- [Text and item location entries]:
-- -- --
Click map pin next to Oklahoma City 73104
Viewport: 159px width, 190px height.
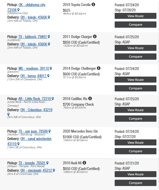coord(18,10)
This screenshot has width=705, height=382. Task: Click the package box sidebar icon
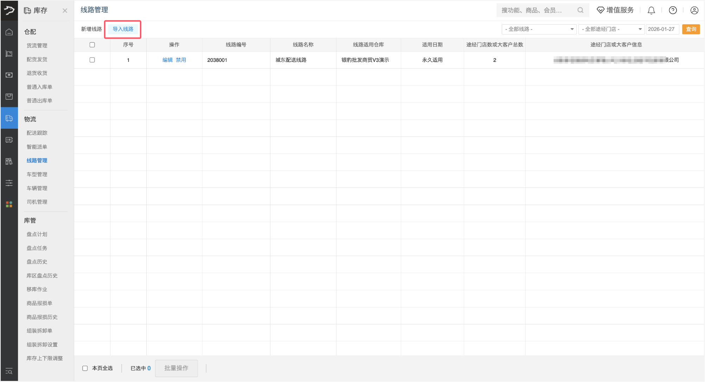pyautogui.click(x=9, y=96)
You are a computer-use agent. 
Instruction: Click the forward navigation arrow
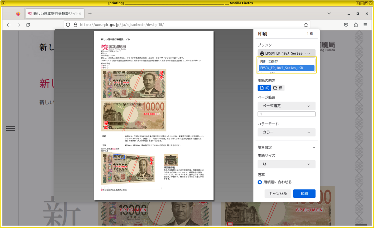tap(18, 25)
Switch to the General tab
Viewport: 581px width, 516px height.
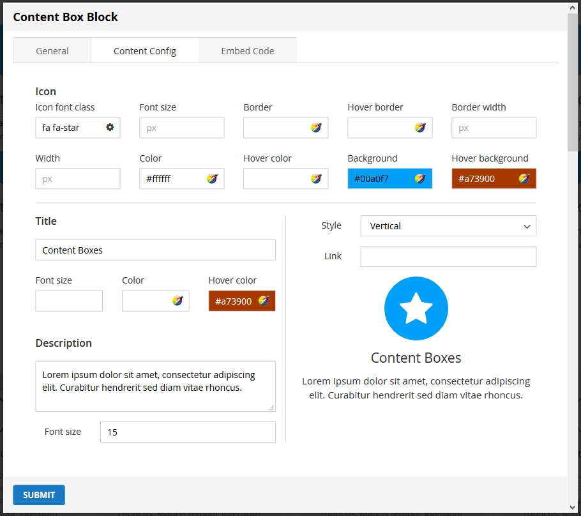click(52, 51)
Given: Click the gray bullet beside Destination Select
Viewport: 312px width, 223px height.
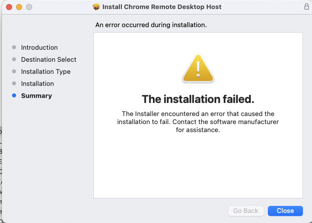Looking at the screenshot, I should click(x=14, y=59).
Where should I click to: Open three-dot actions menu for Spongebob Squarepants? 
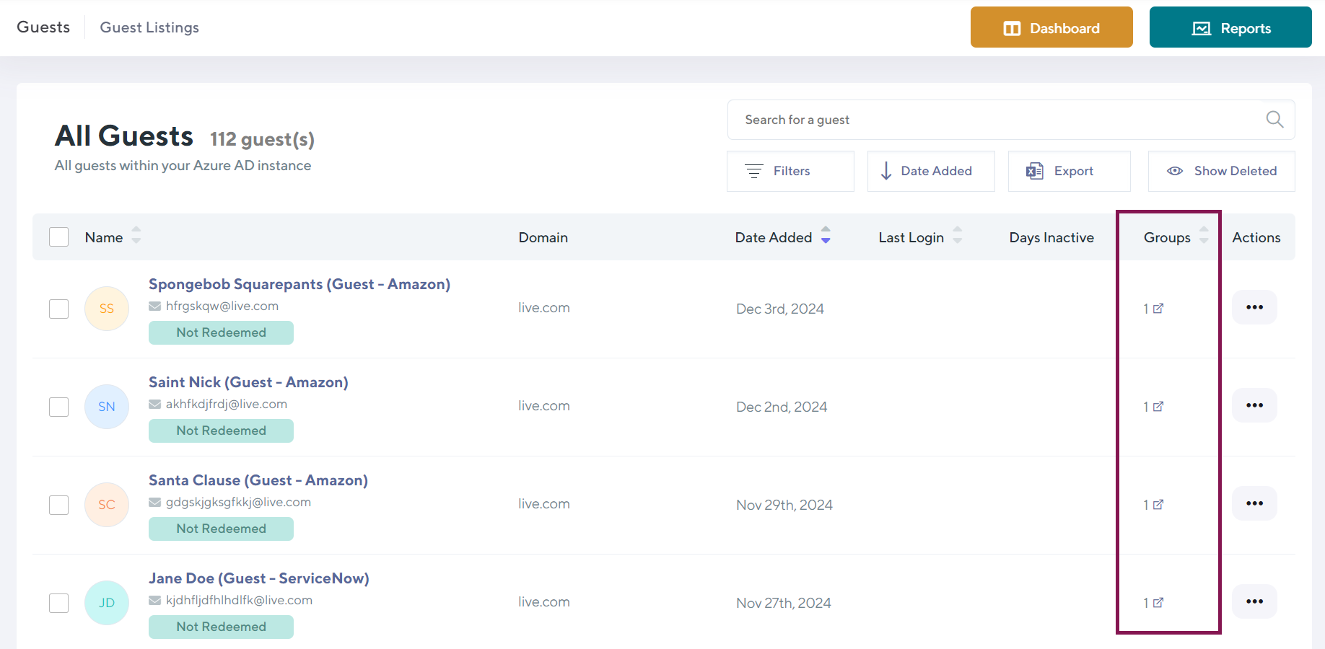(x=1254, y=307)
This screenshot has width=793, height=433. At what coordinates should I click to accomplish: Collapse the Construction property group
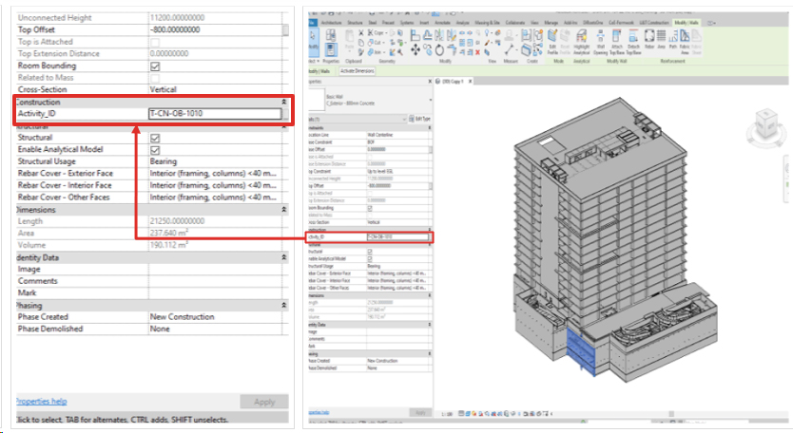click(x=282, y=102)
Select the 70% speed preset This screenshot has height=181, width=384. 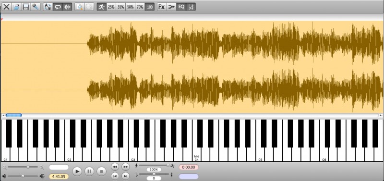coord(140,7)
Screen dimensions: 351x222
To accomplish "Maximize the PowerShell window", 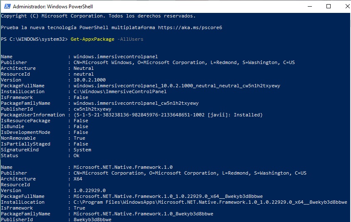I will click(329, 6).
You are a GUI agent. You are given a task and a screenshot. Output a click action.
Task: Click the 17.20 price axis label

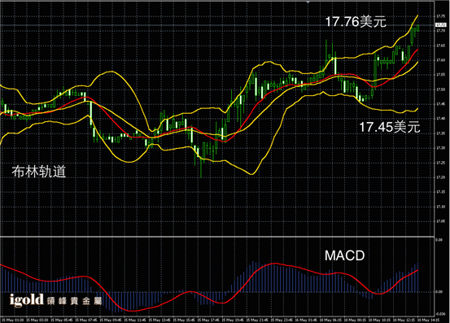pyautogui.click(x=440, y=177)
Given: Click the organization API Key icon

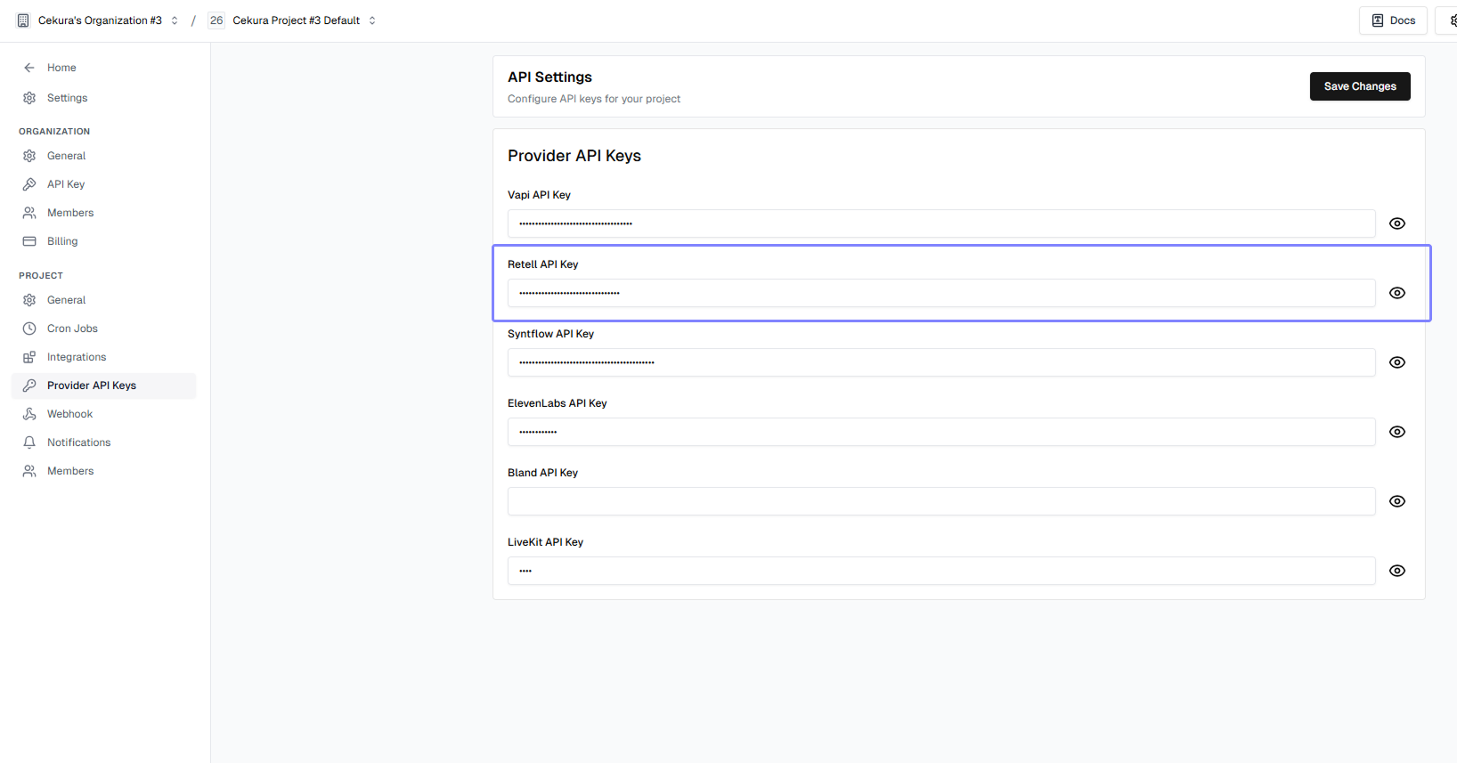Looking at the screenshot, I should pos(29,184).
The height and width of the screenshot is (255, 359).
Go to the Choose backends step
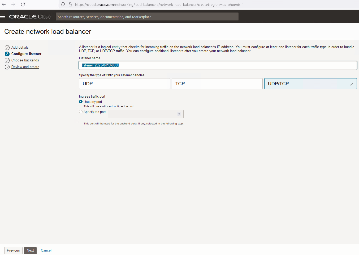25,60
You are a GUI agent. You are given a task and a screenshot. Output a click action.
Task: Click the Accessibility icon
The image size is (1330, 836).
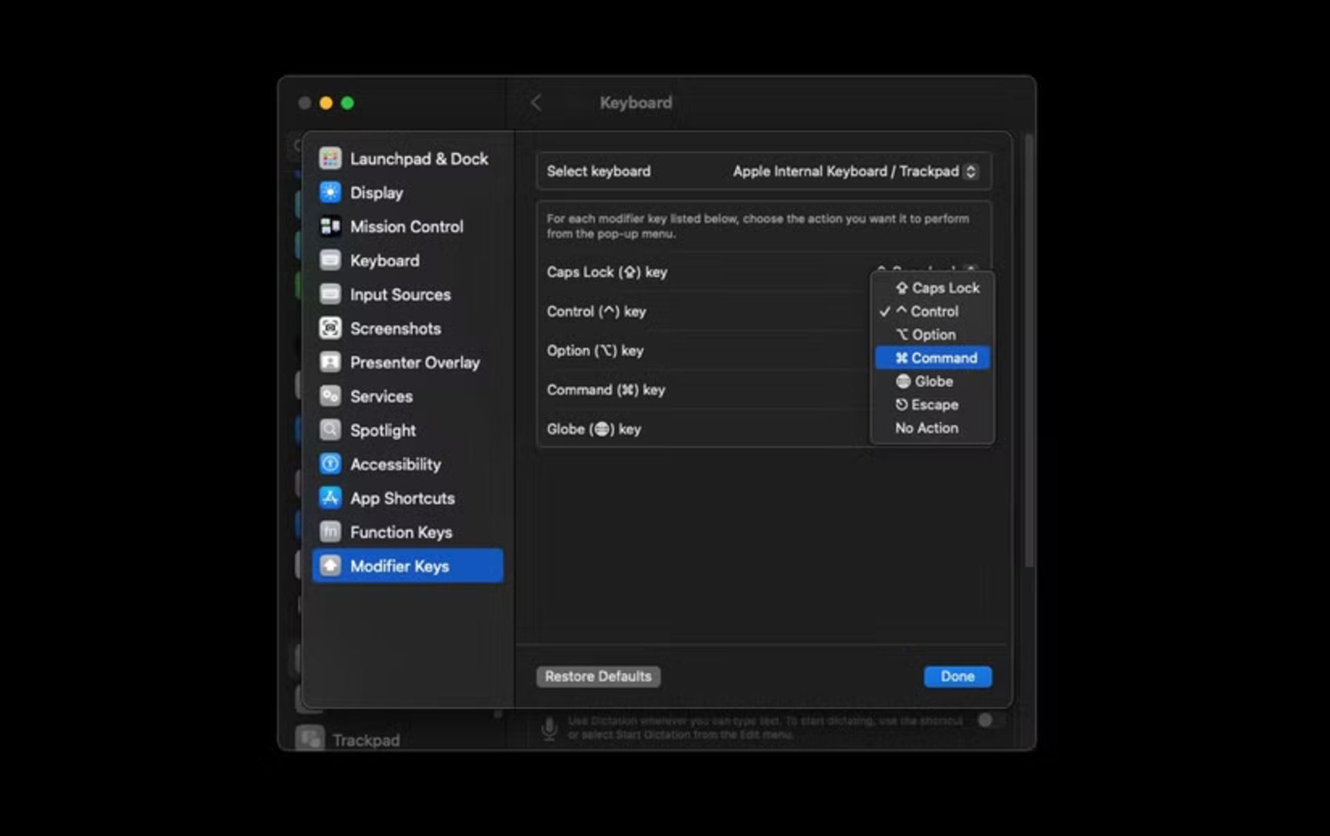332,464
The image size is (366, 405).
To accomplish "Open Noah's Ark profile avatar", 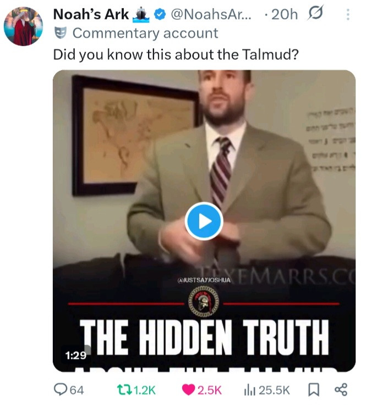I will tap(23, 26).
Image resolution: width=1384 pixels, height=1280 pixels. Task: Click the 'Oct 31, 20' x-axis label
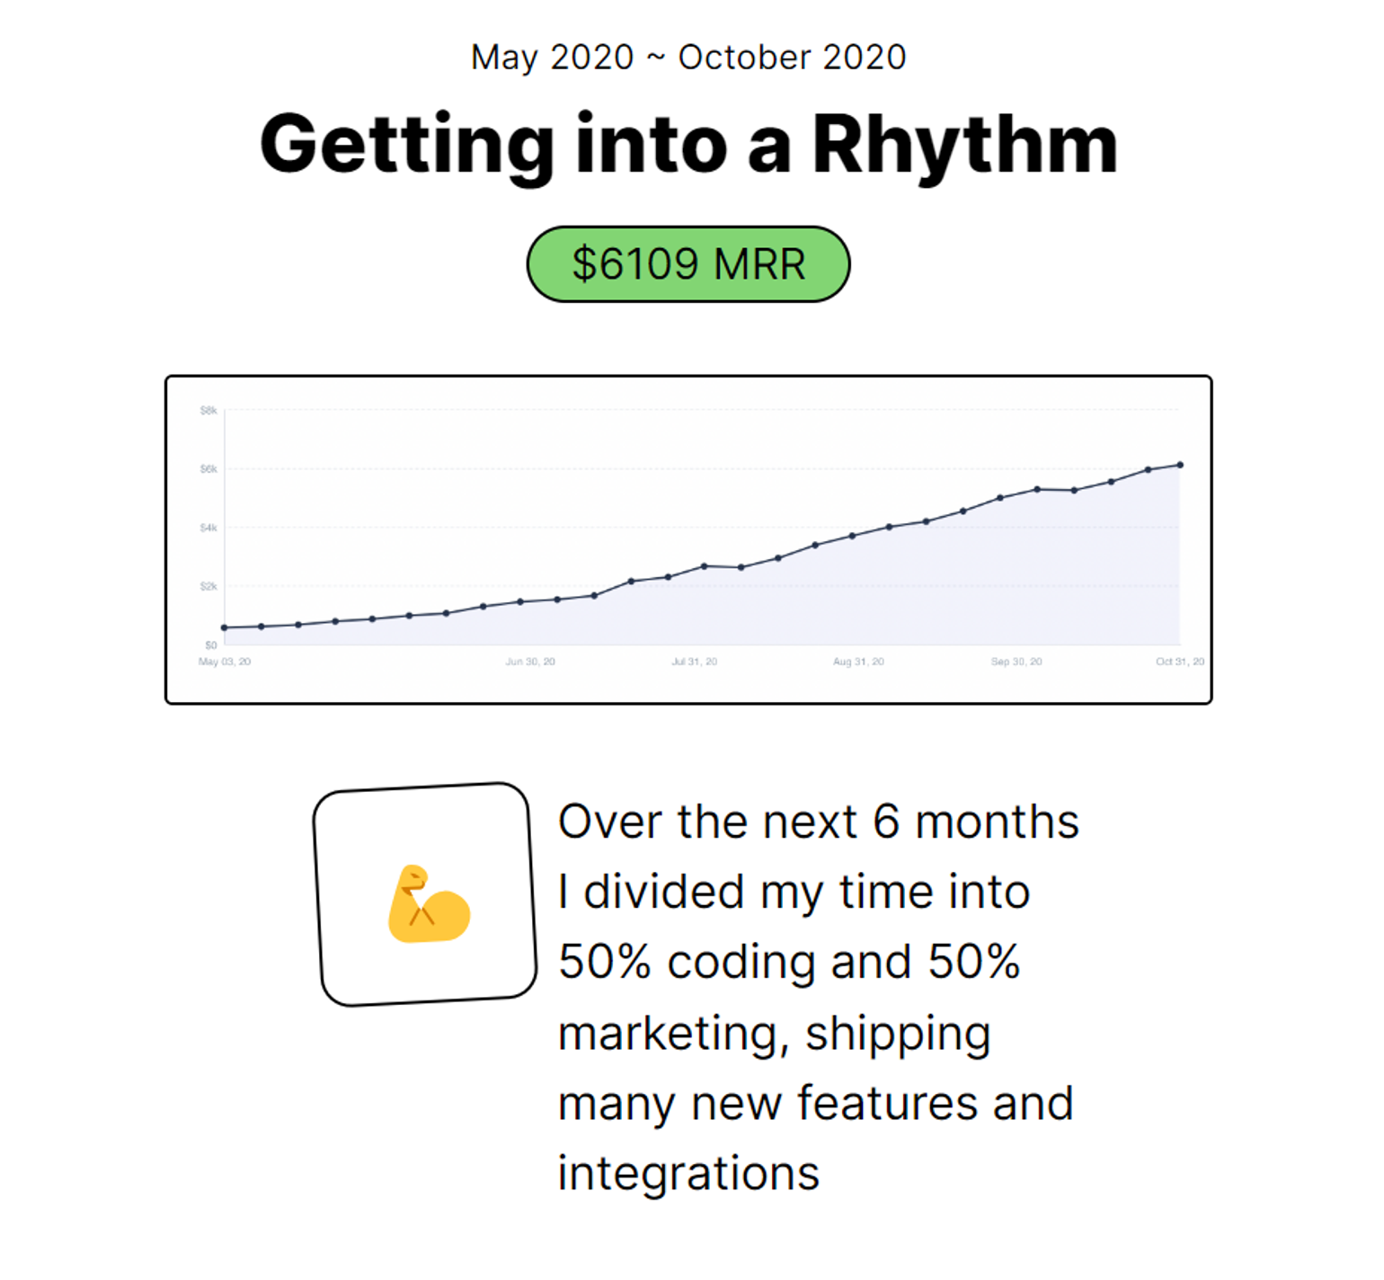(1180, 662)
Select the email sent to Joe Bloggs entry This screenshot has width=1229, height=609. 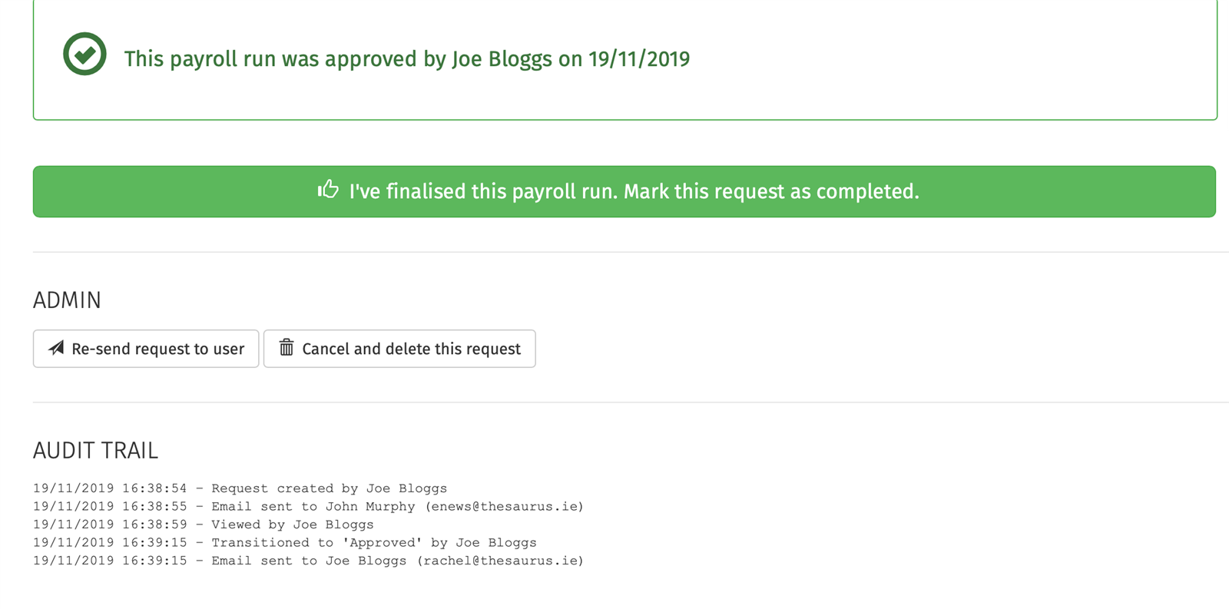(x=308, y=561)
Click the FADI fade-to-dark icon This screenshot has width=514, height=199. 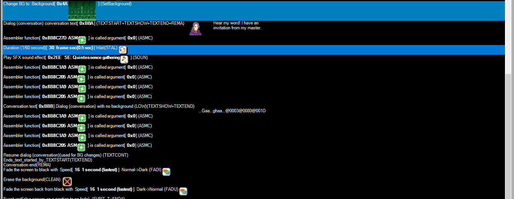pos(166,172)
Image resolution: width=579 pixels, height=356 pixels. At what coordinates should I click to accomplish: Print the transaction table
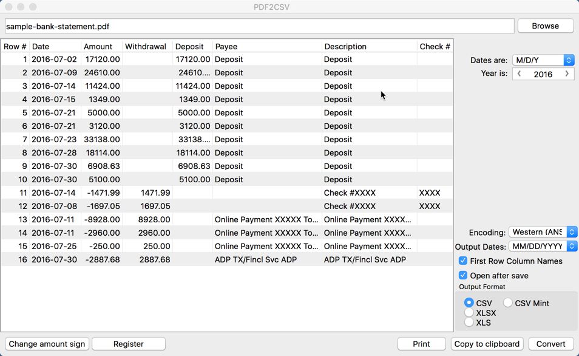pyautogui.click(x=421, y=344)
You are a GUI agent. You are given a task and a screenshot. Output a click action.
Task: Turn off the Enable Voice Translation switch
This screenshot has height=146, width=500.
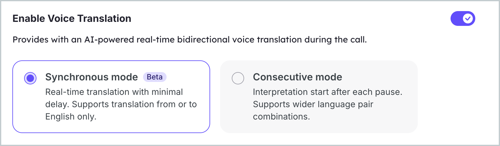tap(463, 19)
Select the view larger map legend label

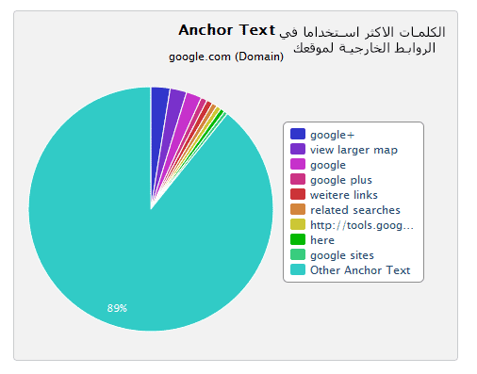(x=354, y=150)
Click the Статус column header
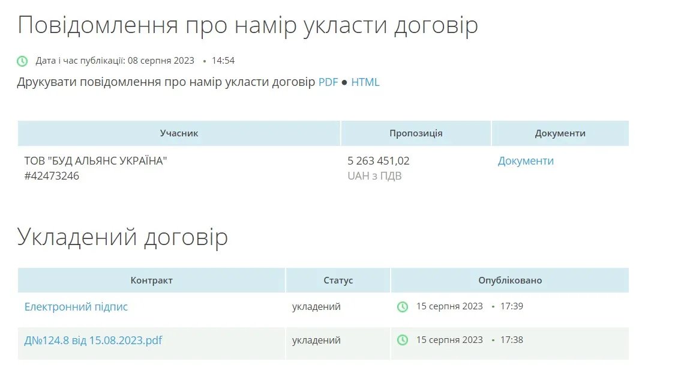693x379 pixels. point(338,280)
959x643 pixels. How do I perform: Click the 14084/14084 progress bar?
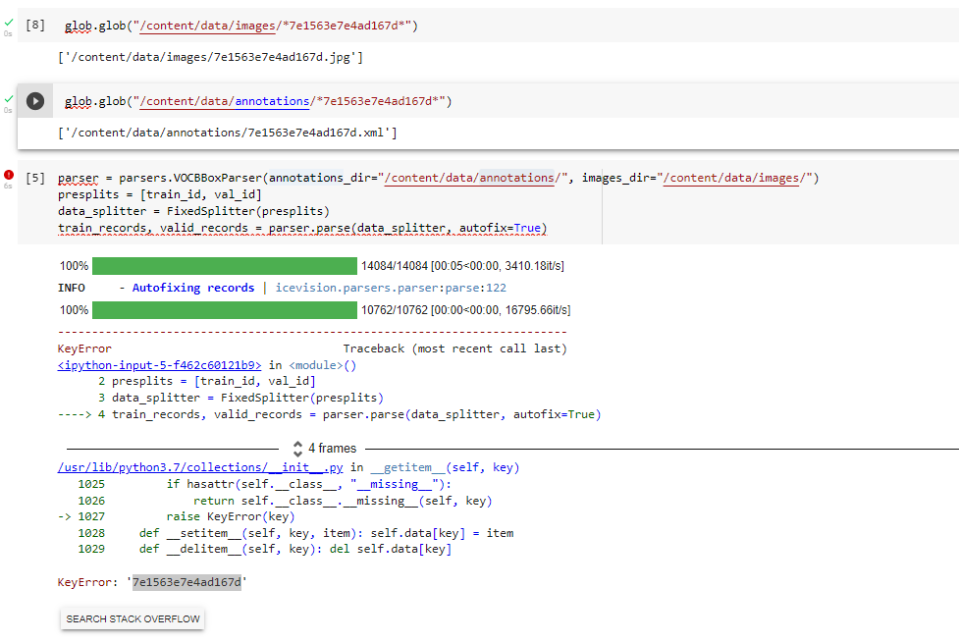pyautogui.click(x=224, y=264)
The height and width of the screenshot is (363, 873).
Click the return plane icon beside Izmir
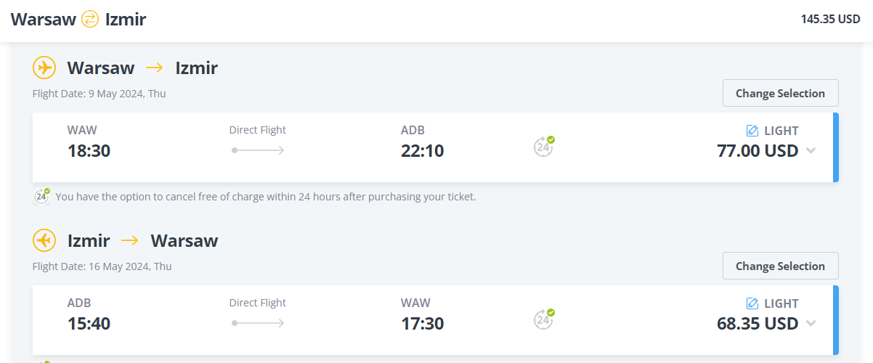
-- -- --
- [SET EXERCISE]:
Copy everything from the line containing "Select the view larger map legend label" down to the end of the listing, keeping each line unchanged and omitting the pictures.

- [EXERCISE ANSWER]:
Select the view larger map legend label

(x=354, y=150)
Click the Статус column header
693x379 pixels. point(338,280)
959x643 pixels. How do I perform: Click the 14084/14084 progress bar?
pyautogui.click(x=224, y=264)
The height and width of the screenshot is (363, 873).
Click the return plane icon beside Izmir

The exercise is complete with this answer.